Wednesday, 9 February 2011

Lincoln's Dreams: Connie Willis

Lincoln's Dreams is one of Connie Willis' earliest books, and it's arguably not SF at all. Coming to it after reading her later work, I felt like I was putting a foot on a step that wasn't there, constantly waiting for the SF plot to kick in, and feeling not short-changed but simply puzzled when the book stayed grounded in the present.

It's masterful little book, marvellous in its command of details. The final line is brilliantly weighed and judged. You can flip to the back page of the book to see what happens and read that last line, and it won't make any sense. Go back, and read the book, and experience the narrator's confusion and panic and eventual resignation, and the final line will hit you in the heart like a thrown sandbag. In a way, it's a twist ending of sorts, but it's so completely earned; the reader realises what's really been going on at exactly the right moment, and that closer packs an unbelievable wallop. In a way, nothing is resolved, and yet somehow everything is.

It's an awfully simple, almost slight, piece of work. The narrator is a researcher for a successful historical novelist, and runs into a young woman who's having dreams that seem to echo events of the civil war. The narrator gets drawn into her drama, falls in love with her, and tries to solve the problem he thinks she has. Like all of Willis' work, much of the action is driven by distraction, as the narrator's efforts to fix the problem get derailed by misunderstandings and tiny setbacks. Willis has a genius for hiding her plot in the clutter, and in Lincoln's Dreams she adeptly mixes the plot into apparent clutter, leaving everything in plain sight and yet somehow invisible to the reader.

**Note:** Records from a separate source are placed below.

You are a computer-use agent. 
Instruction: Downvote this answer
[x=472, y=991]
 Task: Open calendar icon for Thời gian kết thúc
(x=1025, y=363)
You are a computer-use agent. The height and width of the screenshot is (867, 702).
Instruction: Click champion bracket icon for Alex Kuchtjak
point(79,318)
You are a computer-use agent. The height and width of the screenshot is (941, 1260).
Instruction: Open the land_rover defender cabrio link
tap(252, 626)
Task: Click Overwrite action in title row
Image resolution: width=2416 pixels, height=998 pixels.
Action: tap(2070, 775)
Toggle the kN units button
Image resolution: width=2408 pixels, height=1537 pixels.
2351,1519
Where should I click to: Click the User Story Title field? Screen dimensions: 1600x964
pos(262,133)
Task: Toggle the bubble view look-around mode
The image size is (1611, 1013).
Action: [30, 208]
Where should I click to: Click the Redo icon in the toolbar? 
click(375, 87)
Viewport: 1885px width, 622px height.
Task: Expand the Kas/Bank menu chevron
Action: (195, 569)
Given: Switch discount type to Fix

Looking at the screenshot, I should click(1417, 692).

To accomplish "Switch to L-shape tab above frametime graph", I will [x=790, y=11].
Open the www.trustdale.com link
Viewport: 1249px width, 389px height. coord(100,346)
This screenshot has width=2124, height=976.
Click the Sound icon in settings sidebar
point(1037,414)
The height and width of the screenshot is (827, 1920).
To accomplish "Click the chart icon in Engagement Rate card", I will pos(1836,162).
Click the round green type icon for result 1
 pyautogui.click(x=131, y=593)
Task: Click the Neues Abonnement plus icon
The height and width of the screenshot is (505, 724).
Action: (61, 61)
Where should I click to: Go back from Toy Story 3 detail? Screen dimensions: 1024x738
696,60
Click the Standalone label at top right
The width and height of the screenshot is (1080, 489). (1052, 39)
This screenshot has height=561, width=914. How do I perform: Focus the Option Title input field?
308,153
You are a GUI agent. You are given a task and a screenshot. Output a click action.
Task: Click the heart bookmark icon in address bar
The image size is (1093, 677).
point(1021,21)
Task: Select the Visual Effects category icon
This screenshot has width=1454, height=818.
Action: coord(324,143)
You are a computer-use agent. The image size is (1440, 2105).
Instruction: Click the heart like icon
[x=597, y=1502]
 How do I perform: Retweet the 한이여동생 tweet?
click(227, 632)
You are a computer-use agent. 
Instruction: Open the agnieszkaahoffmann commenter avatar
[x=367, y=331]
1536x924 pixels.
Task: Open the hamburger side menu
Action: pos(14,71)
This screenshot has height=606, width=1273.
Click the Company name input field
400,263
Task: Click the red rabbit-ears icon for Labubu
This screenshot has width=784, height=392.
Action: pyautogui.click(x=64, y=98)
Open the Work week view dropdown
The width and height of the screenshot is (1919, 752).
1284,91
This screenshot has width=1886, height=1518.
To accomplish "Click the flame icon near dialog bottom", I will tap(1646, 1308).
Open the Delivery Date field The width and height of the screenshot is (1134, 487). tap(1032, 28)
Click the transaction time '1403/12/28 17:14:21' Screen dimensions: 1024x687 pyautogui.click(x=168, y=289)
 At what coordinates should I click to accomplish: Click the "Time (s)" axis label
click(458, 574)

The book climaxes with a heartbreaking confrontation between the narrator and the woman, and then peters out into a brief coda in which I kept waiting for the loose threads from the confrontation to resolve and cohere. Instead, the entire plot almost imperceptibly coalesces until on the very last page you realise that not a word of the book has been a digression. This was only her second novel, published when she was 43 years old. It's an astonishing little jewel of a thing, and a startling reflection on grief and loss. As it truly hits its stride in its second half, the sense of yearning, of struggling to hold off inescapable tragedy is almost unbearable. I read the book over a period of about three weeks, dipping into it a few chapters at a time each weekend that I was back in Dublin. It might already be the best thing I read this year. I expect I'll read some other books which I enjoy more, but as a piece of writing, Lincoln's Dreams is all but perfect.

2 comments:

Rev. Mac said...

I read this book years ago, and it still haunts me. Not as enjoyable as To Say Nothing of the Dog (my favorite Willis), but as a work of art maybe her best. Your description of the book, and of Connie Willis' talent for hiding a plot out in the open but in clutter, are spot on.

Max said...

To Say Nothing of the Dog is a hugely enjoyable book to which I return every couple of years just to cheer myself up, but - perhaps because it was the first I read - Doomsday Book is the Willis I recommend to those poor souls who have't found her work yet. But as a second novel; my word, Lincoln's Dream bats it out of the park.